**PASSAGE PROVIDED:**
* begin *

Watching the Presidential debates at school with friends is
like watching it with political analysts and pundits, except we tend to forego
“Spin Alley” afterwards and go straight to “Inebriation Boulevard.” Many
students even played debate drinking games with rules like “drink every time
Kerry outs a member of the Cheney family - chug a whole beer if he claims that
Dick Cheney is bi-curious” and “take a shot every time another bullet is lodged
into Democracy’s decaying, bloody carcass.” The main goal is to drink until the
outrage and frustration subside to an appreciation of what is essentially
theater of the absurd – or, at least until Kerry’s wife begins to look like
Bush’s daughters.
Drunkenness and politics can be an addling combination if
you don’t have Kennedyesque experience – phrases like “grab me a Rolling Iraq”

* end *

**DATASET EXCERPT:**
* begin *

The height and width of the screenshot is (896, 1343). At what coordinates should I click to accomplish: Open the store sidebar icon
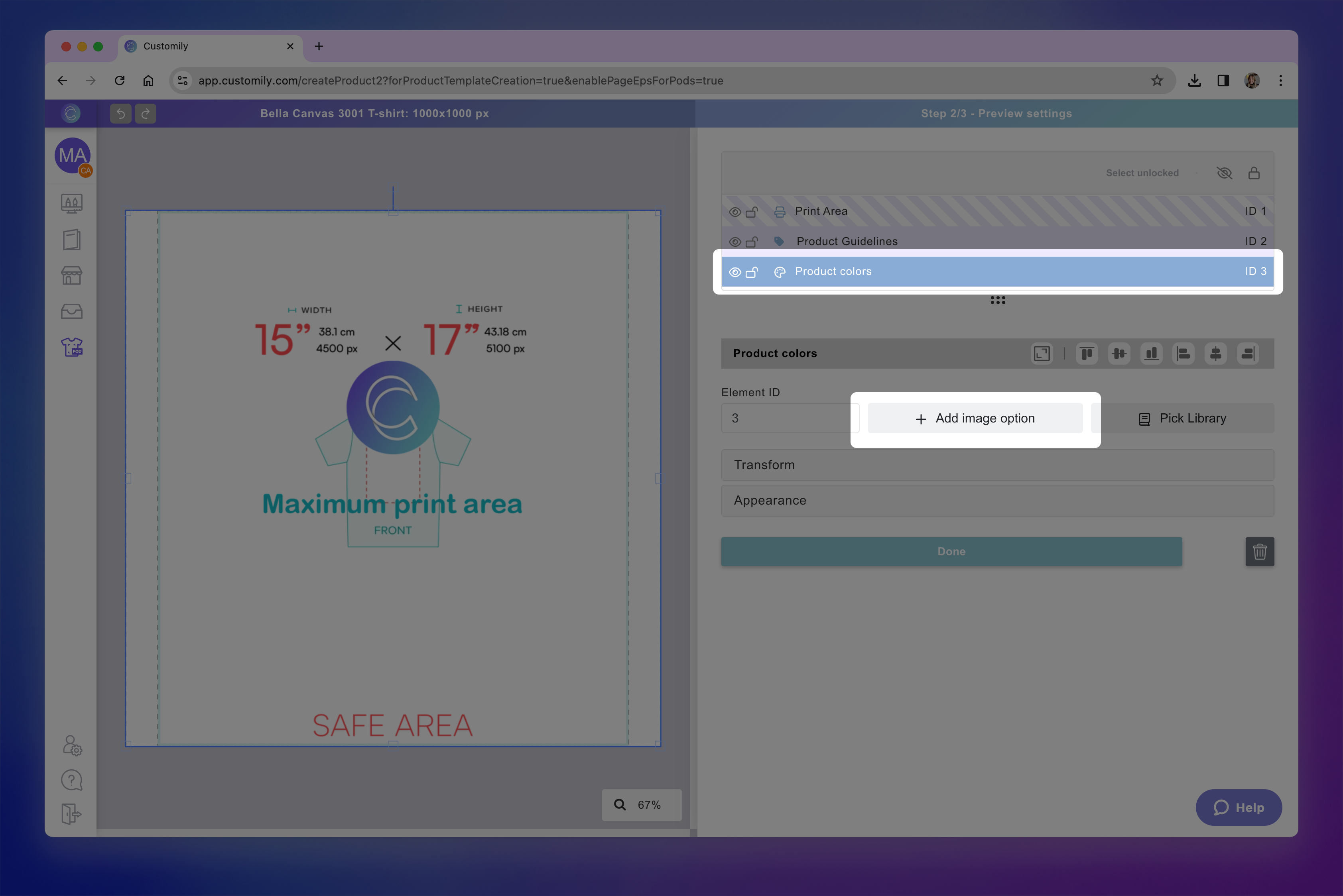click(72, 275)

* end *

**TO DO:**
1. In the piece about watching the presidential debates, what is the main goal of the drinking?
2. Pick up the piece about watching the presidential debates with friends and keep writing from the point where it stops.
The lines have nothing to do with the piece about watching the presidential debates.

**RESULTS FOR EACH TASK:**
1. To drink until the outrage and frustration subside to an appreciation of what is essentially theater of the absurd.

2.
and “It’s (Zell) Miller Time!” and “This Scud’s For You” echoed throughout my
brain. Politics and alcohol – the combination made me flash back to senior year
of high school when a girl came up to me to talk about Iraq. Her brother was in
one of the first units of ground troops to be sent over after the initial Shock
and Awe campaign. Her mother began drinking more and more as the boy’s tour in
Iraq was repeatedly extended. She is in the same position as Teri Wills
Allison, a mother who writes of “… constant feelings of dread and despair; the
sweeping rage that alternates with petrifying fear; the torrents of tears that
accompany a maddening sense of helplessness and vulnerability.” Some drink to
try and escape. When that dreaded knock on the door, known by all families with
a loved one fighting overseas, looms each day as a harrowing possibility – there
is no escape.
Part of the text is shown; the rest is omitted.